If you were a fan of chef Kevin Howe at the tiny County Line Cafe and Grille in Spring Hill and have bemoaned his absence on the culinary scene since he sold his place in May, take heart.
Kevin is back.
He's creating new menu items for the Palace Grand in Spring Hill and the Show Palace Dinner Theatre in Hudson.
"We checked with our lawyers to make sure he isn't violating his noncompete agreement" with new County Line owners Christine Tresignie and Michael Debusscher, said Nick Sessa, co-owner of the Show Palace and Palace Grand. Since the theater and party venues aren't walk-in restaurants, everything is okay, Sessa said.
Executive chef Dinah Teaford is still in charge of the Show Palace kitchen, making sure the pork roast, baked ham and roast beef are done to perfection.
"Kevin will be creating new dishes and new sauces," Sessa said. His home base will be the Palace Grand, but his work will show up at the Show Palace, too.
It's a good bet that many of the Show Palace audience members were loyal fans of Kevin when he owned the County Line from July 2000 through May of this year. You might be able to spot them by the grins on their faces when they see Kevin's braided pigtail going through the swinging doors to the kitchen. They know that something with that Kevin Howe magic will soon be on the table.
Perhaps it will be the sesame-lime grilled pork tenderloin that earned Howe a trip to New York as a finalist in the Ultimate Hometown Grill-Off competition on the Live! With Regis and Kelly morning TV show last year.
I'm hoping for my favorite, "Pop-Pop's" meatloaf with mashed potatoes. Mmmm mmmm good.
Dancer takes choreography job with Cirque Productions
As if dancer John Leggio didn't have enough to do (his own Center for the Performing Arts, several dance shows a year with 100-plus performers, an occasional gig at the Show Palace) he recently accepted the position of choreographer and assistant director for Cirque Productions, based in Pompano Beach.
Cirque Dreams (not connected to Cirque du Soleil) is a dance and acrobatic stage show. Since it began in 1993, it has created more than 13 shows, touring the world and performing in theaters, casinos, theme parks, arenas, with symphony orchestras and on Broadway, where Cirque Dreams Jungle Fantasy won rave reviews. That show is set to open at Busch Gardens in December.
Leggio's first assignment will be to choreograph and stage two national tours of Cirque Dreams Holidaze, one of which will be at the Straz Center (formerly the Tampa Bay Performing Arts Center) Dec. 17-19.
He'll spend 10 days at the Dream Studios, a production, rehearsal, training, design and wardrobe manufacturing complex, working with Cirque Dreams' founder, producer and artistic director Neil Goldberg.

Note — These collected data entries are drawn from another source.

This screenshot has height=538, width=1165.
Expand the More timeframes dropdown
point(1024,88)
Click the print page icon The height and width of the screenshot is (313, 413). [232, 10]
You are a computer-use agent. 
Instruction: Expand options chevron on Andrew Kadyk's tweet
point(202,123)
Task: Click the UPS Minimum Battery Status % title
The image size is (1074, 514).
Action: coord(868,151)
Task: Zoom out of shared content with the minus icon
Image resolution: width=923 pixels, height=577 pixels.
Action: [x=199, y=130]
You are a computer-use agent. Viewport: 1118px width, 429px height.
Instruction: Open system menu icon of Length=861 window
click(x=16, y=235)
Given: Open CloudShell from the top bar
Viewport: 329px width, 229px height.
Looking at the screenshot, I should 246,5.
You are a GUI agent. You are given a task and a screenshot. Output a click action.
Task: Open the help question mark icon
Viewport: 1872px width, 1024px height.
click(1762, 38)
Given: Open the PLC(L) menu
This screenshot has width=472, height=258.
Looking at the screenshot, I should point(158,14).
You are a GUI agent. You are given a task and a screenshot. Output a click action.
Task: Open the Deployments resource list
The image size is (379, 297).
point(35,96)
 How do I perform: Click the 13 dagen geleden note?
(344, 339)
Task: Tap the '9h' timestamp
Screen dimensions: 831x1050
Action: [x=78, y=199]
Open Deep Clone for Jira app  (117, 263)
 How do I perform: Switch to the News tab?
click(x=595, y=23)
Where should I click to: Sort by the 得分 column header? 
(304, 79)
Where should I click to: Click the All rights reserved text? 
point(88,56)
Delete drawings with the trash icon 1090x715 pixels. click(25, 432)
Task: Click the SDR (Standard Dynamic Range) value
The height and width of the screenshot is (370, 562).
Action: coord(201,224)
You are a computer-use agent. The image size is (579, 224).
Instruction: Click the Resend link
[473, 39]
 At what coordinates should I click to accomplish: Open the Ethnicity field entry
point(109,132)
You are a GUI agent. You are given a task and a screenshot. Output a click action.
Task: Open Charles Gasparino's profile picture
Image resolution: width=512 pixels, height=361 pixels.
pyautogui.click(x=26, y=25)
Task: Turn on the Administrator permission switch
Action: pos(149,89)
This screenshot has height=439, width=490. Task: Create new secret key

Leggio will still be in charge of Glee-ful, his dance studio's musical revue based on the hit TV show Glee, at the Palace Grand on Sunday and Christmas Holidazzzzzle at the Eleanor Dempsey Performing Arts Center at Bishop McLaughlin Catholic High School on Dec. 22-23. For more information, visit leggioarts.com or call (352) 683-8395.
Acting troupe to perform classic this weekend
The Showcase Repertory Company, a Dunedin-based volunteer acting troupe, will perform the intense drama 12 Angry Jurors at 7 p.m. today and 2 p.m. Sunday at New Port Richey Library.
If the name of the play sounds familiar, it's probably because you've seen the 1954 live TV production, Twelve Angry Men, or the 1957 movie of the same name starring Henry Fonda.
Nobody thought much of an all-male jury back in those olden days of the 1950s (that era to which so many people seem to want to return). Even though women were granted the right to vote in August 1920, they weren't automatically called for jury duty until 1975, when the U.S. Supreme Court ruled that "it is no longer tenable to hold that women as a class may be excluded or given automatic exemptions based solely on sex."
Interestingly, then-Justice William H. Rehnquist, who later became a chief justice, voted against that ruling, and many people wonder how the Supreme Court might rule if the matter came up today, but that's another story.
Until that 1975 ruling, Florida women were not called for jury duty unless they registered with the clerk of the circuit court. Since many people consider jury duty an imposition, to say nothing of the hassle of registering, not many women signed up.
The law had been challenged several times, but the all-male Supreme Court felt that we wimminfolk were "still regarded as the center of home and family life" as late as the 1960s (Hoyt v. Florida) and should stay home by the hearth, never mind the number of women in the workforce at the time.
I've seen the movie at least a half-dozen times and the play with an all-male cast several times, including one with Richard "John Boy" Thomas in Tampa in 2007.
But my favorite production was the male/female cast in 12 Angry Jurors performed by River Ridge High School drama students in 2001. It simply seemed more real.